▶ Excerpted passage
— Start —
Fundamental Principles of the Metaphysics of Morals by Immanuel Kant

SECTION II: Transition from Popular Moral Philosophy to the Metaphysic of Morals

  • One will not find a pure moral action – i.e. an action motivated solely by a respect for duty – in experience. It is always at least doubtful whether an action is done strictly from duty, and not motivated by some other selfish goal.Thus, some philosophers mistakenly conclude that there is no such disposition and that all human behavior is motivated by self-love.
  • Even when we consider our own actions, it is impossible to determine whether we are acting morally from pure motivations of duty.
  • Moral laws must be derived a priori; for experience cannot produce universal laws that are applicable to all because of their circumstantial nature.
  • The idea of moral perfection – God – is an a priori concept.
  • Previous philosophers mistakenly search for moral principles by considering the nature of man, rather than deriving the principles a priori.
  • To act honestly form some motivation of reward in this life or an afterlife eliminates the moral worth of the act.
  • By the continued application of moral laws derived from Reason, the influence of Reason on action can, by degrees, overpower the influence of the passions and inclinations.
  • Everything in nature works according to laws. Rational beings alone have a will that acts upon conceptions of laws.
  • Hypothetical imperatives command actions that are necessary expedients to something else that is desired. Categorical imperatives command actions that are necessary in themselves without reference to another end.
— End —
▶ Tasks and exercises
1 - In the summary of Kant's Section II, what do categorical imperatives command?
2 - Please continue the summary of Kant's Section II with further bullet points in the same style.

▶ Recorded data
— Start —
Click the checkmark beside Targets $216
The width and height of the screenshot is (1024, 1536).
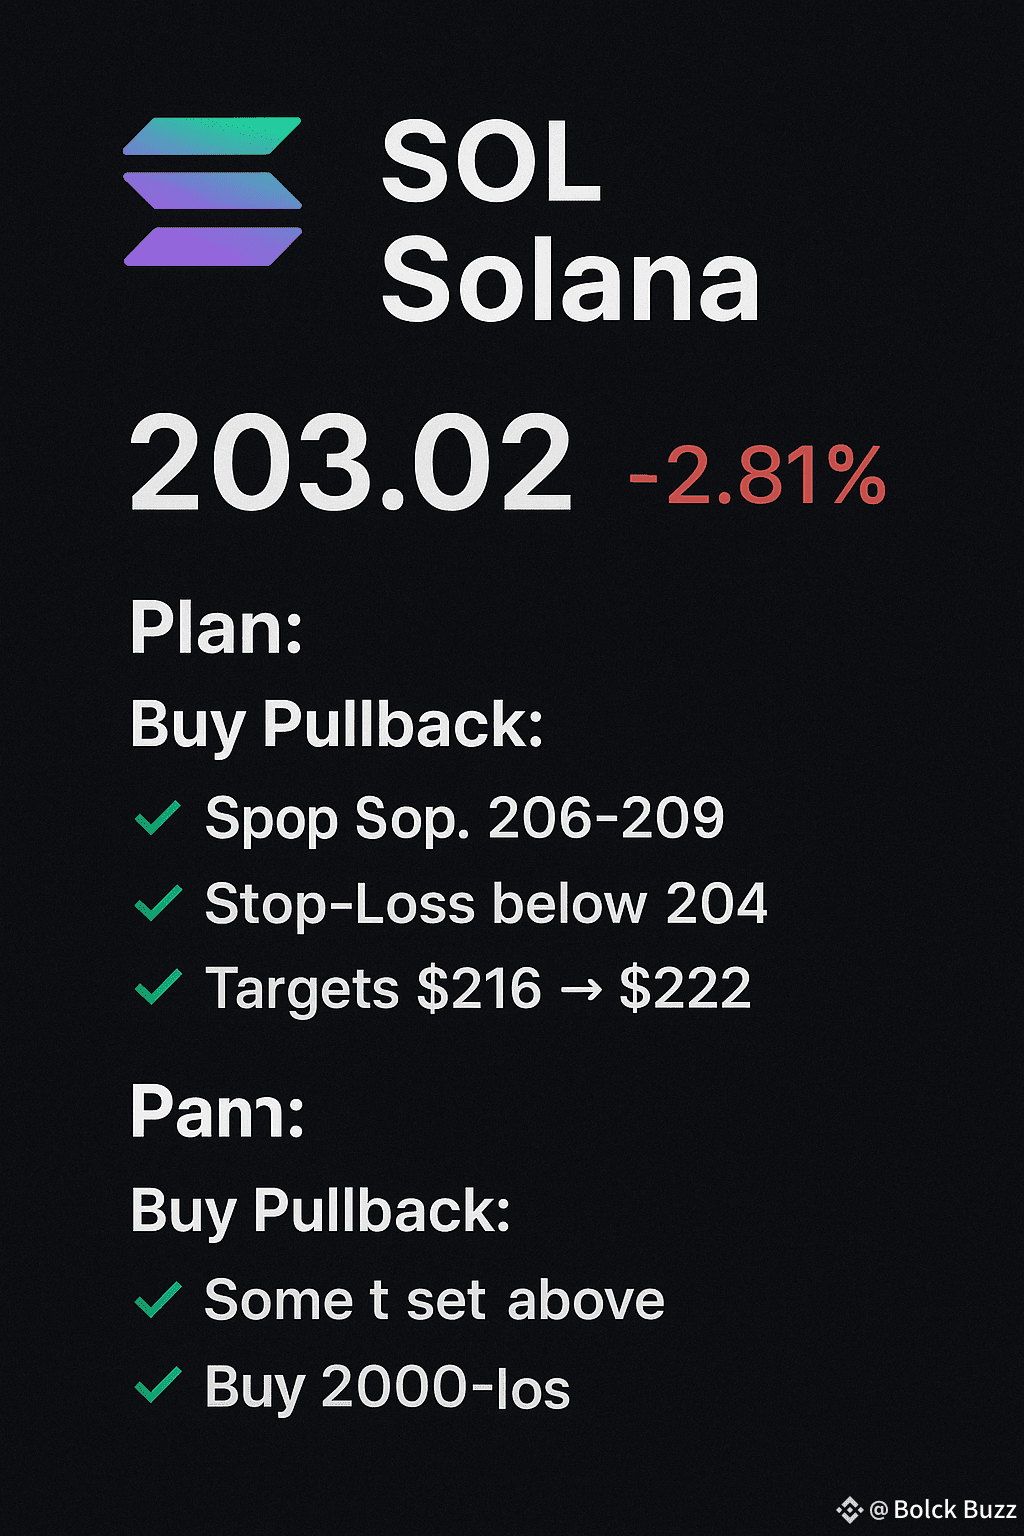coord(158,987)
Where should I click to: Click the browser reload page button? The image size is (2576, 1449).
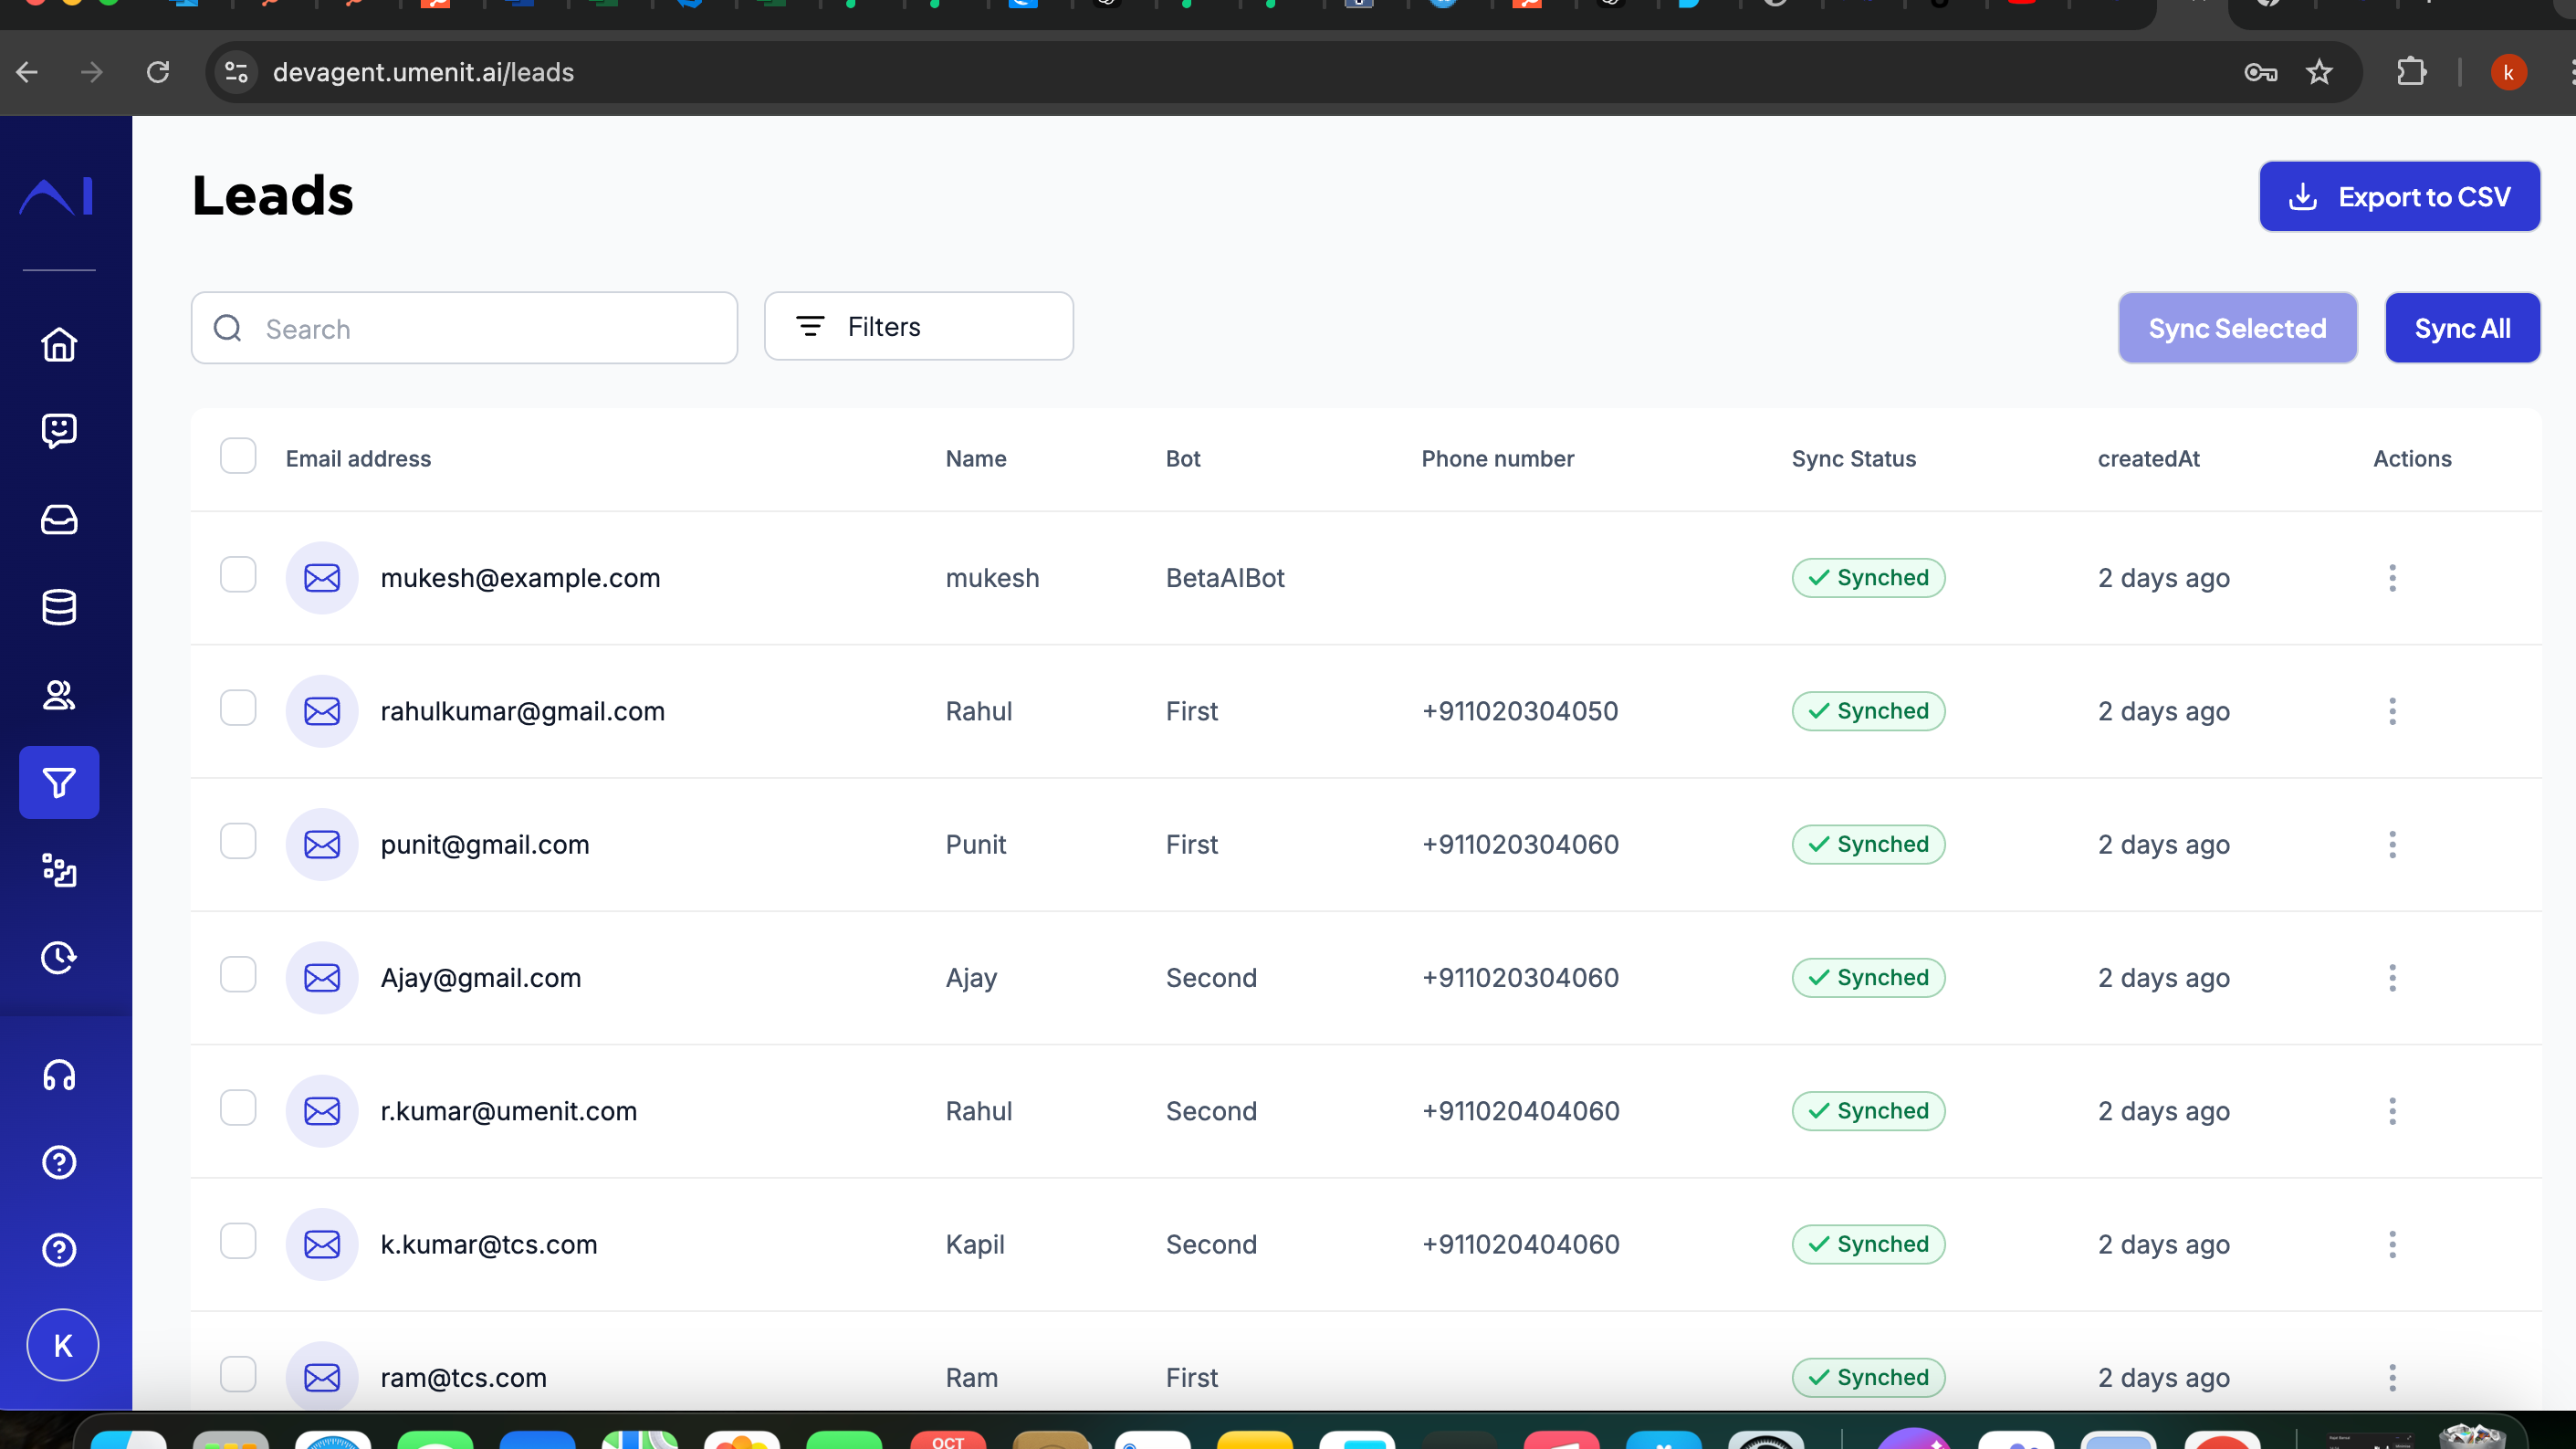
— End —
▶ Final answers
1 - They command actions that are necessary in themselves, without reference to another end.

2 -
  • In imperatives of skill, whoever wills the end wills the indispensable means to the end. However, our notions of happiness are so indefinite and inconsistent that one can never definitely and consistently will a particular end so that prudence can show him the means to attain that end. This is because the elements of happiness are empirical, and thus require omniscience to properly discern the means to attain the maximum welfare in the present and future.
  • Thus, these imperatives of skill are not commands, but rather counsels; for the means to promote the happiness of a being are completely insoluble.
  • The categorical imperative is a law that must be followed. The imperatives of skill or prudence are only conditions necessary to satisfy some arbitrary purpose. If we choose to give over this purpose, then we are not obligated to perform the means to attain it.
  • Categorical imperative: “Act only on that maxim whereby thou canst at the same time will that it should become a universal law.” All imperatives of duty can be deduced from this law.
  • To commit suicide is not in accordance with the categorical imperative because a system of nature that commands beings to commit suicide would not exist.
  • A man finds it necessary to borrow money to buy food. He knows that he will not be able to repay the money. Should he make a false promise? Kant says that if one were to universalize the maxim that one should be able to make false promises in dire circumstances, then the concept of a promise would not exist and one would not be able to make a false promise. Thus, making a false promise transgresses the categorical imperative.
  • A man cannot neglect the cultivation of his talents because rational beings necessarily will that their faculties be developed, since they serve him for all sorts of purposes.
  • One cannot neglect assisting others in need if it is within one’s power to provide assistance; for a will that resolved that no one should help others would contradict itself when it needs assistance. [But what if the will does not desire assistance, though it needs it to survive?]
  • Maxims fail the categorical imperative test in two ways: the universalization of the maxim creates an inconceivable and absurd reality; the universalization of the maxim contradicts our own will.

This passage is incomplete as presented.